Mo. A.G. Sues Companies in Workers’ Comp Case

July 12, 2004

Missouri Attorney General Jay Nixon has filed suit against a group of companies that sold $900,000 in workers’ compensation insurance policies to small businesses in Missouri, but which reportedly failed to provide the coverage.

Nixon said the actions of Farmington-based Quick Labor Inc. and several affiliated companies left many businesses without insurance for periods of up to a year and could result in injured employees of those businesses not being compensated for their injuries.

“Quick Labor put at risk the financial well-being of workers who erroneously believed they would be covered by workers’ compensation if they had a job-related injury,” Nixon said. “Quick Labor now needs to back up the coverage it sold by putting up appropriate and adequate financial resources to cover any claims that might arise.”

Nixon alleges Quick Labor violated Missouri’s Merchandising Practices Act through misrepresentation, omission of facts, and by engaging in unfair practices. The lawsuit seeks a court order requiring Quick Labor and other defendants to post a bond to cover potential injury claims.

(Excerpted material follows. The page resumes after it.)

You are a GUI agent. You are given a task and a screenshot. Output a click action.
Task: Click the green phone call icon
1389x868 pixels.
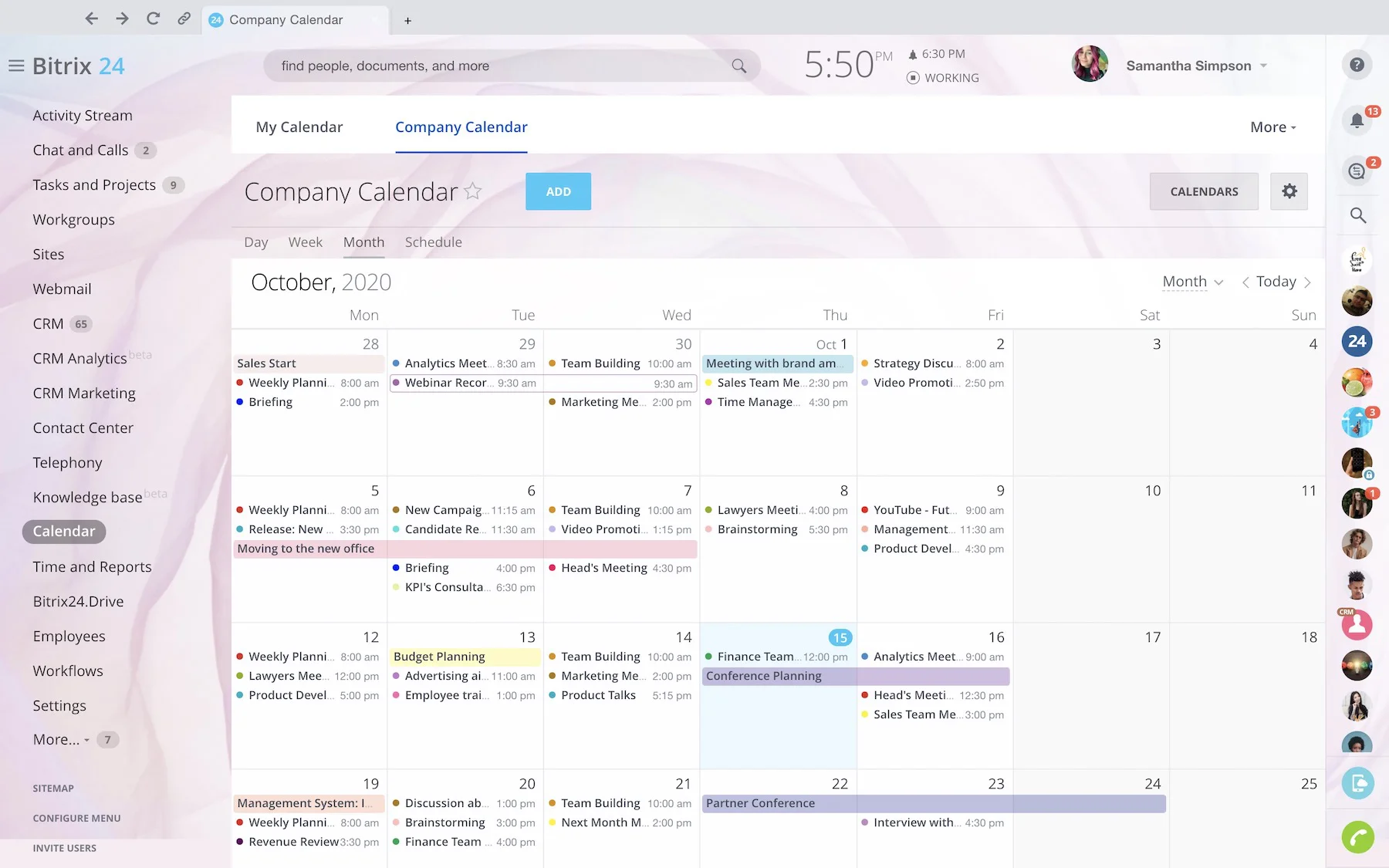coord(1357,837)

The Attorney General filed suit in St. Francois County Circuit Court against Quick Labor Inc., Quick Labor National Inc., Quick Labor Management Inc., Career Management Services Inc. and National Career Management Services Inc., all located in Farmington.

The lawsuit also names the officers of the Quick Labor companies — Matthew Kearns, Jeffrey Kearns, George McNabb and Teresa Bollinger — as defendants. American Insurance Managers Inc., American Insurance Management Group Inc. and Atlanta Insurance Marketing Inc. (AIM), insurance management and marketing companies in Atlanta, Ga., and AIM officers and/or employees Bruce Holley, David Dennett-Smith and Brian Imperiale are also named as defendants.

The Quick Labor companies claim to be professional employer organizations that provide employment, payroll and other administrative services to businesses in Missouri. Businesses contract with Quick Labor to handle obtaining workers’ compensation and unemployment coverage; making payroll deposits including unemployment, federal taxes and Social Security; handling workers’ compensation and unemployment claims and hearings; and processing Missouri withholding payments and reports.

The suit states that prior to 2003, Quick Labor bought workers’ comp insurance for its clients from Travelers and other licensed insurance providers. Around Jan. 1, 2003, Quick Labor transferred much of its client base from Travelers and other insurance providers to a program operated by AIM. In most cases, Nixon said, Quick Labor did not notify client businesses at the time of the transfer of the change in workers’ compensation insurance providers.

AIM was not reportedly a licensed insurer or insurance agent in Missouri in 2003 and was not authorized to issue workers’ comp insurance in the state. However, AIM issued certificates of insurance to some of Quick Labor’s clients, listing Realm National Insurance Co. as the provider. The certificates were not signed by anyone affiliated with Realm, a New York company.

The lawsuit alleges that AIM was planning to purchase Realm and acted prematurely by issuing the insurance certificates before the purchase was completed. In the end, the purchase did not go through.

Nixon’s investigation revealed that Missouri businesses paid hundreds of thousands of dollars to Quick Labor. Some businesses that paid Quick Labor to obtain workers’ comp insurance coverage were not reportedly covered for periods ranging from Jan. 1, 2003, to Jan. 1, 2004. At least 14 workers’ comp injury claims are pending from this time period.

The lawsuit alleges that Quick Labor did not disclose to its clients that the rate charged to the businesses to obtain workers’ comp insurance was far in excess of the price charged by AIM to obtain purported coverage. Nixon alleges Quick Labor used some of the excess to attempt to purchase a partial ownership interest in Realm.

Nixon is asking the court to order the defendants to post a prejudgment bond to cover workers’ comp injury claims for the period of time businesses were without insurance coverage. In a petition for preliminary and permanent injunctions, Nixon asks that the defendants be ordered to provide restitution to consumers, to pay a penalty to the state and to be prohibited from future violations of Missouri consumer protection laws.